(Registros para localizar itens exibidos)
****************
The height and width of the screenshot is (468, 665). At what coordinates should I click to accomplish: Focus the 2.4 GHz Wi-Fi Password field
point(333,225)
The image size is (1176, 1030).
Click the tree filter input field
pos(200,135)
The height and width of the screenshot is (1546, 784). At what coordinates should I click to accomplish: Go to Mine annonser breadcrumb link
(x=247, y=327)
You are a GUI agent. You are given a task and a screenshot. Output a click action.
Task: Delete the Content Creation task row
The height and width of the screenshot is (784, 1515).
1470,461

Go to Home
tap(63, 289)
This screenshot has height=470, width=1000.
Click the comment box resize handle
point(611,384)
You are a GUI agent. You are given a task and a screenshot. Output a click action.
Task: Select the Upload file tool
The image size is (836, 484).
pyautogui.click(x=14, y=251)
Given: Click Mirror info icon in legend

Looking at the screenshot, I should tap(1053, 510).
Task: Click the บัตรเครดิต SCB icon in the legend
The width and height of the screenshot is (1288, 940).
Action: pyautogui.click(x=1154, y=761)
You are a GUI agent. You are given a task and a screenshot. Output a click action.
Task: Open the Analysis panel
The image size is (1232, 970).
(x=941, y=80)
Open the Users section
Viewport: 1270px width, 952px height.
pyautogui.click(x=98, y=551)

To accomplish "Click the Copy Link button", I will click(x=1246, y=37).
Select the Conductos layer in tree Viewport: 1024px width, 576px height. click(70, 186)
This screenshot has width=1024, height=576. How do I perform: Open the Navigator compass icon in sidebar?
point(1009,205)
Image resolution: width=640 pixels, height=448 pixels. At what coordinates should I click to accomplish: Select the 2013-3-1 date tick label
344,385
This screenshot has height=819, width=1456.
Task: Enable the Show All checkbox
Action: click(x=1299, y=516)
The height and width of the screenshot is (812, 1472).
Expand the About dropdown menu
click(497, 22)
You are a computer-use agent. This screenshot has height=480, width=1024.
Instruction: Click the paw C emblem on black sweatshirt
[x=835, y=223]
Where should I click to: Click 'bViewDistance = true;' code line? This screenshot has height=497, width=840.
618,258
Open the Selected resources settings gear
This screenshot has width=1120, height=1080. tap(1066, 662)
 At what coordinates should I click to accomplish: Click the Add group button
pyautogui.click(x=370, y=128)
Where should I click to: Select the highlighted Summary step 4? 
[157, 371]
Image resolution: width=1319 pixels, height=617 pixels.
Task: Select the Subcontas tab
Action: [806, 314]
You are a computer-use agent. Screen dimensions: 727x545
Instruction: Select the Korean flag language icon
****************
O PEDIDO:
Pode apresentar em uma tabela Markdown, com as colunas "Nº" e "Linha", os registros começando no início e terminando na linha que contém "Looking at the", ambas incluídas, numerando cada linha e deixando de fora as linhas em branco?

SOLUÇÃO ESCRITA:
| Nº | Linha |
|---|---|
| 1 | The height and width of the screenshot is (468, 665). At what coordinates should I click to accomplish: Focus the 2.4 GHz Wi-Fi Password field |
| 2 | point(333,225) |
| 3 | The image size is (1176, 1030). |
| 4 | Click the tree filter input field |
| 5 | pos(200,135) |
| 6 | The height and width of the screenshot is (1546, 784). At what coordinates should I click to accomplish: Go to Mine annonser breadcrumb link |
| 7 | (x=247, y=327) |
| 8 | You are a GUI agent. You are given a task and a screenshot. Output a click action. |
| 9 | Task: Delete the Content Creation task row |
| 10 | The height and width of the screenshot is (784, 1515). |
| 11 | 1470,461 |
| 12 | Go to Home |
| 13 | tap(63, 289) |
| 14 | This screenshot has height=470, width=1000. |
| 15 | Click the comment box resize handle |
| 16 | point(611,384) |
| 17 | You are a GUI agent. You are given a task and a screenshot. Output a click action. |
| 18 | Task: Select the Upload file tool |
| 19 | The image size is (836, 484). |
| 20 | pyautogui.click(x=14, y=251) |
| 21 | Given: Click Mirror info icon in legend |
| 22 | Looking at the screenshot, I should tap(1053, 510). |